MichaelHoward comments on Cryptographic Boxes for Unfriendly AI - Less Wrong

24 Post author: paulfchristiano 18 December 2010 08:28AM

You are viewing a comment permalink. View the original post to see all comments and the full post content.

Comments (155)

You are viewing a single comment's thread.

Comment author: MichaelHoward 18 December 2010 01:26:48PM 2 points [-]

Way in over my head here, but if the project is done in a series of steps with a series of boxed AIs helping to work on the next step, wouldn't it be better get something that is at the very least(*)…

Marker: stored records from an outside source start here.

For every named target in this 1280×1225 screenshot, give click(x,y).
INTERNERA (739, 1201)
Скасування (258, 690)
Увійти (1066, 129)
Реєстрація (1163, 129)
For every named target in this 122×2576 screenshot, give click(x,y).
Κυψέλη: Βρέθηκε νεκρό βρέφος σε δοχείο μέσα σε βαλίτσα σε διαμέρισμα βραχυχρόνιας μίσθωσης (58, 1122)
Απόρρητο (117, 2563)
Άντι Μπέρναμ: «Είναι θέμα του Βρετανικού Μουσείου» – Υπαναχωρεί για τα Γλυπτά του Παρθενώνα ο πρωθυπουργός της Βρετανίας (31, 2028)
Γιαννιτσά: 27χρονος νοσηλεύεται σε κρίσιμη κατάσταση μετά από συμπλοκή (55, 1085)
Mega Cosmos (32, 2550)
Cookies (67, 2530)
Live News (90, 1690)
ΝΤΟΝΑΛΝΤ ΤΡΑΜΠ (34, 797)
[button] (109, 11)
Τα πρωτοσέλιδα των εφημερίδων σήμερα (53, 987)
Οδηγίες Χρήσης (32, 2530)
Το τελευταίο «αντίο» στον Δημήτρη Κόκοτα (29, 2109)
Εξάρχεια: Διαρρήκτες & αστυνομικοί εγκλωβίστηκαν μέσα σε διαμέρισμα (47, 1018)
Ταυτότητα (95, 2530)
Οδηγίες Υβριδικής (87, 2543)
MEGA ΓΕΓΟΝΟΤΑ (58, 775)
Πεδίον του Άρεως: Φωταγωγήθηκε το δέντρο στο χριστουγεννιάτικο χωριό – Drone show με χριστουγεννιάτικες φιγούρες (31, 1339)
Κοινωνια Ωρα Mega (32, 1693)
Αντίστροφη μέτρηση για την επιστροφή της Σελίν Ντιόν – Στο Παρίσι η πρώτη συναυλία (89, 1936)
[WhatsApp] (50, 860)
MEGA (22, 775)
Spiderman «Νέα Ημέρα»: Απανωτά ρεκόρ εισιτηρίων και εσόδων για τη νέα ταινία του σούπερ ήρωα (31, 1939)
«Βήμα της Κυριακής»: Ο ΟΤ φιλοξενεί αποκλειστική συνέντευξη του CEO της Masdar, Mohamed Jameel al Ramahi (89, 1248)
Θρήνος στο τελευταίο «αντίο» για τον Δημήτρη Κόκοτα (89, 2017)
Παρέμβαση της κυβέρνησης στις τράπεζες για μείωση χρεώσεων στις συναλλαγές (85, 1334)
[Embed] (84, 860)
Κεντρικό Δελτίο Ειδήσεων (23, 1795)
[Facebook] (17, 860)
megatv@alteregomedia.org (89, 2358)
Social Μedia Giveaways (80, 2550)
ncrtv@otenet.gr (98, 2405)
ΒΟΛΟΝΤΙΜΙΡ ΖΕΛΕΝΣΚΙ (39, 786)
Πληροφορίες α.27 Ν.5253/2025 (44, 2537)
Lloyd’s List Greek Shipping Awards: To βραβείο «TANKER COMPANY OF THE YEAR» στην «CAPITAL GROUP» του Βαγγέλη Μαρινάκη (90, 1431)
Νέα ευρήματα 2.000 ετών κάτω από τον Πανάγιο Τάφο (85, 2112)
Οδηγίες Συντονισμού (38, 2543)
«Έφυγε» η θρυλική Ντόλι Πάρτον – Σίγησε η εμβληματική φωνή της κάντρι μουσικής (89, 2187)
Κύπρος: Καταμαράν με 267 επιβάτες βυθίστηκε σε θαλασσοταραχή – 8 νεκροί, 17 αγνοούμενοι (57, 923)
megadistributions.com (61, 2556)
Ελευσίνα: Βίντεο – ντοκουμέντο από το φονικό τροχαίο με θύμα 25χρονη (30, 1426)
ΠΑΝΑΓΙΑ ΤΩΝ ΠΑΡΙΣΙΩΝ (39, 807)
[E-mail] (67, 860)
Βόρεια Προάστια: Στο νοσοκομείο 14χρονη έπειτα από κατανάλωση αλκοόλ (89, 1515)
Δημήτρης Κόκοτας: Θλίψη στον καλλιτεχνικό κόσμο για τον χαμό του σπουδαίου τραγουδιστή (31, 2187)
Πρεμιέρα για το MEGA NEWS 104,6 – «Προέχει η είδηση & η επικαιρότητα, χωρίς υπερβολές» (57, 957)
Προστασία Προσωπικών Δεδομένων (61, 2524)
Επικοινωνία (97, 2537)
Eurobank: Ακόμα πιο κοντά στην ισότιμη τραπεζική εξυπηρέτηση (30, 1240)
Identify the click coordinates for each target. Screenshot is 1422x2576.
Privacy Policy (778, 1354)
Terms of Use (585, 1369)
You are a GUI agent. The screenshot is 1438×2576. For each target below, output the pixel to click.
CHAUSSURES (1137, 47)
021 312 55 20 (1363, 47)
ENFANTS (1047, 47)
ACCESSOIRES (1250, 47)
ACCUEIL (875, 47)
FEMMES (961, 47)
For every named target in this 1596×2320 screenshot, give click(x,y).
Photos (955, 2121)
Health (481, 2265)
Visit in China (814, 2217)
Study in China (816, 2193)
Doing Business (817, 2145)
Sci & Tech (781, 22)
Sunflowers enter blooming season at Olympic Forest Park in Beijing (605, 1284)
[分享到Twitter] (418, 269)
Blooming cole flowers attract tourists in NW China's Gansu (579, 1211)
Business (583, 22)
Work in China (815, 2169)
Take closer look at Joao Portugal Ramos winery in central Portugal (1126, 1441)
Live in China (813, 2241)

  • always trying to be friendly.
  • always trying to be completely honest and non-evasive (to the programmers).
  • pretty damn stable.
  • pretty damn good at avoid killer-Gandhi pills, lost purposes, etc..
  • will alert & stop itself if it thinks it's drifting on any of the above.

..at a much earlier step than either…

  • being smart enough to outwit the programmers in dangerous ways.
  • being capable & allowed to do potentially foomy self-improvements.
  • doing any work on the next generation itself, as oppose to offering advice.
  • being able to talk to anyone who hasn't been vetted.

(*) - if not perfectly/certifiably, if that's feasible before doing stuff on the second list.

Comment author: paulfchristiano 18 December 2010 07:09:15PM 1 point [-]

I agree completely. I don't think that renders a strong quarantine system useless though, because we don't really get to decide whether we find FAI or uFAI first, whoever discovers the first AI does.